Work to complete:
In the entries that follow, how many lines include the string "header"? The answer is the number only.

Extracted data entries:
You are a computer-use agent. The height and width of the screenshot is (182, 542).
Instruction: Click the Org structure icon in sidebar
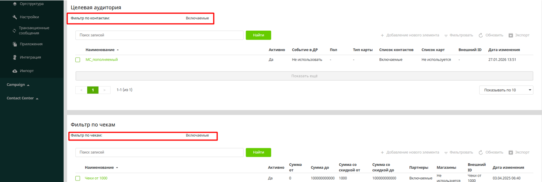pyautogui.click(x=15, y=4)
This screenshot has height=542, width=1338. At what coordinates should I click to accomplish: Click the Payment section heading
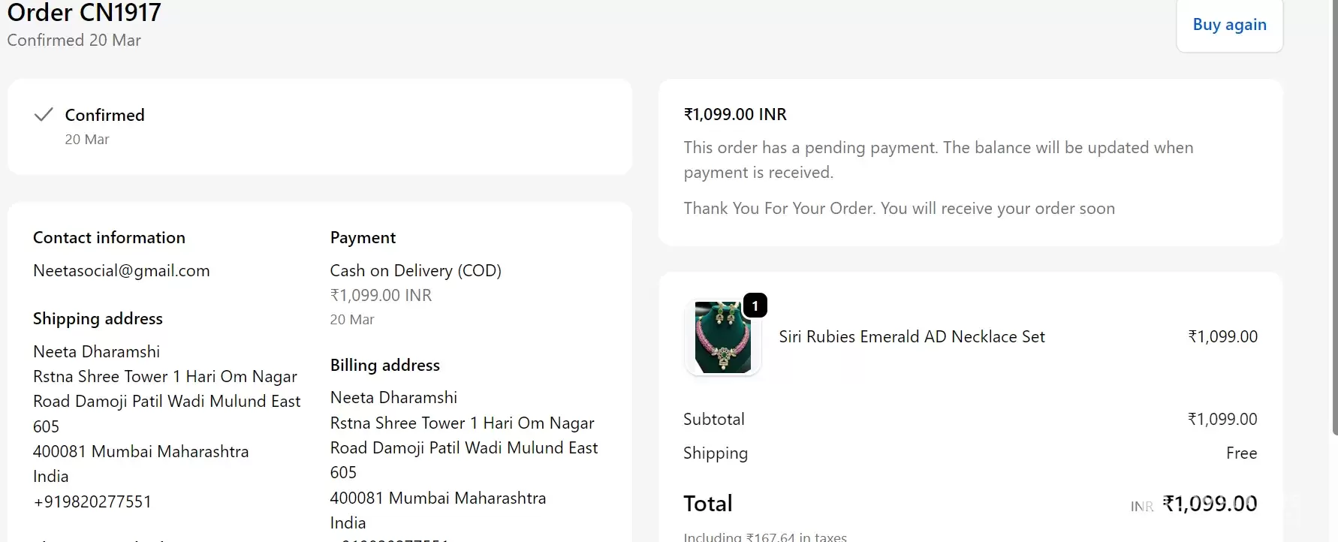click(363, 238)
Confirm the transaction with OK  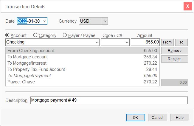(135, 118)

...

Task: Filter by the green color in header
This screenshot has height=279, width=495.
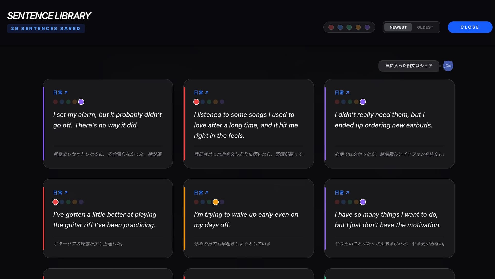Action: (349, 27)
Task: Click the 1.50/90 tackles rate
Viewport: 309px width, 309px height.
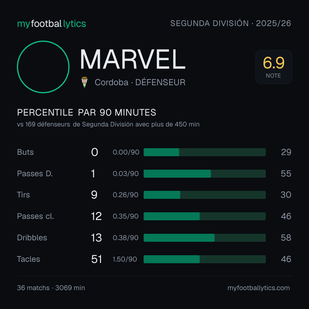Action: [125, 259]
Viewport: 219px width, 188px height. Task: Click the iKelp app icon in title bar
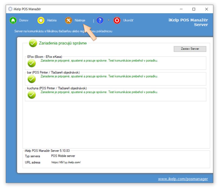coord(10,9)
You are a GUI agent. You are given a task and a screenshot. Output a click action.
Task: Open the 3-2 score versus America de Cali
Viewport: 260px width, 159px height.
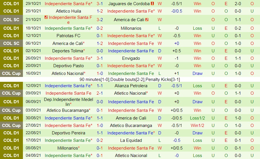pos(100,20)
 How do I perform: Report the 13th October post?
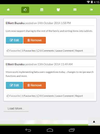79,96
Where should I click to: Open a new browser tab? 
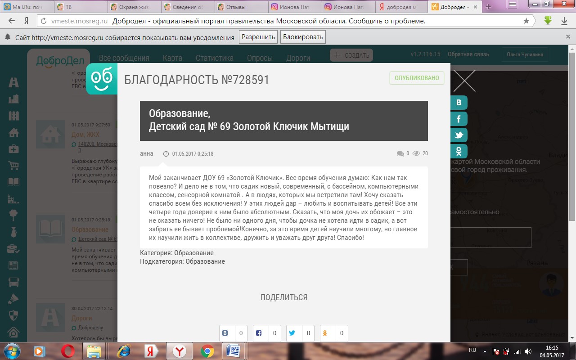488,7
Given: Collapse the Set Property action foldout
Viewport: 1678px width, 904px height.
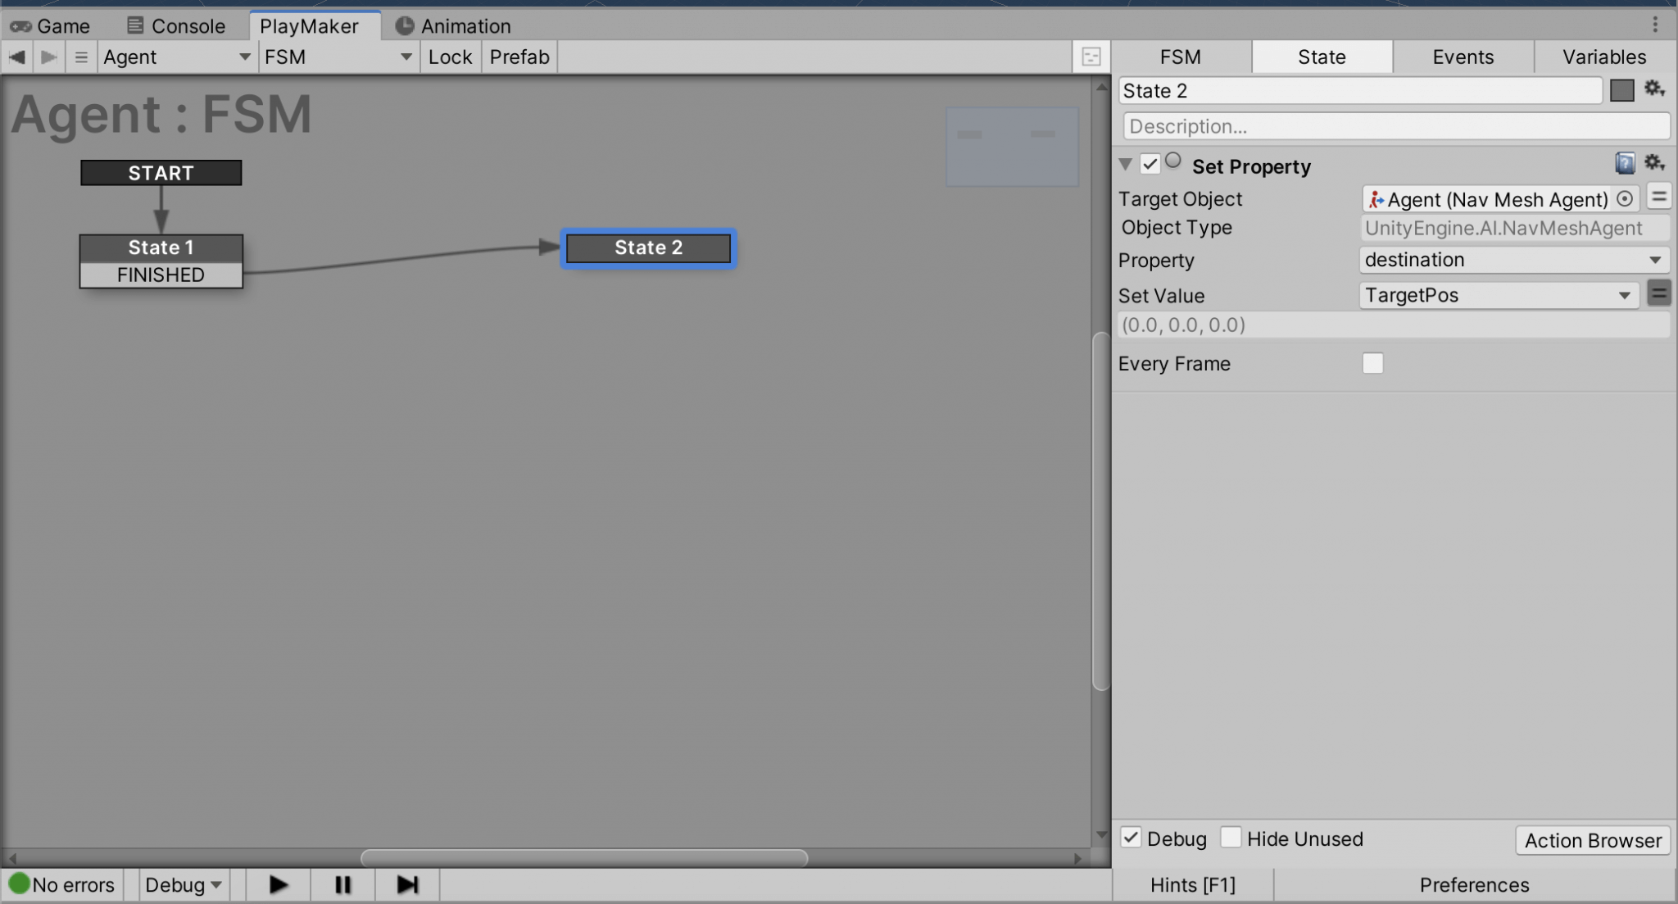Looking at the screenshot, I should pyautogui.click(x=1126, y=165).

--

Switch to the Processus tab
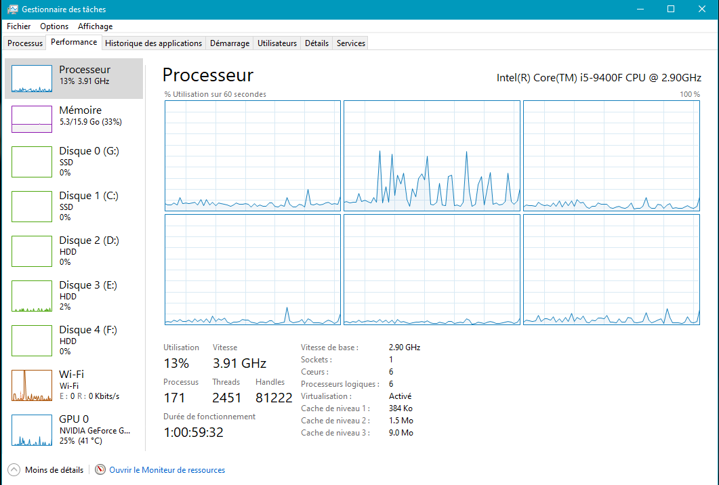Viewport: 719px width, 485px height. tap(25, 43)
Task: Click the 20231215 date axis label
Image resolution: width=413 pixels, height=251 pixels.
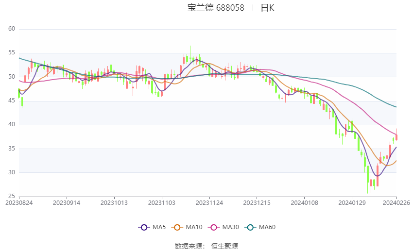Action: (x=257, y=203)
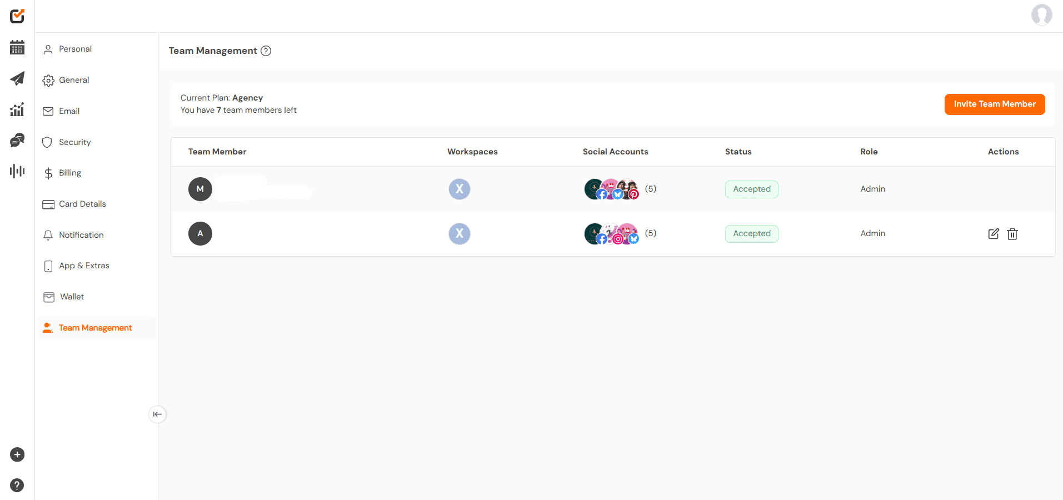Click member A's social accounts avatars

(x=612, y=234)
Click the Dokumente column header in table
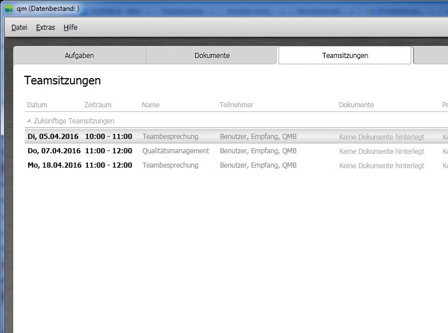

Your response:
2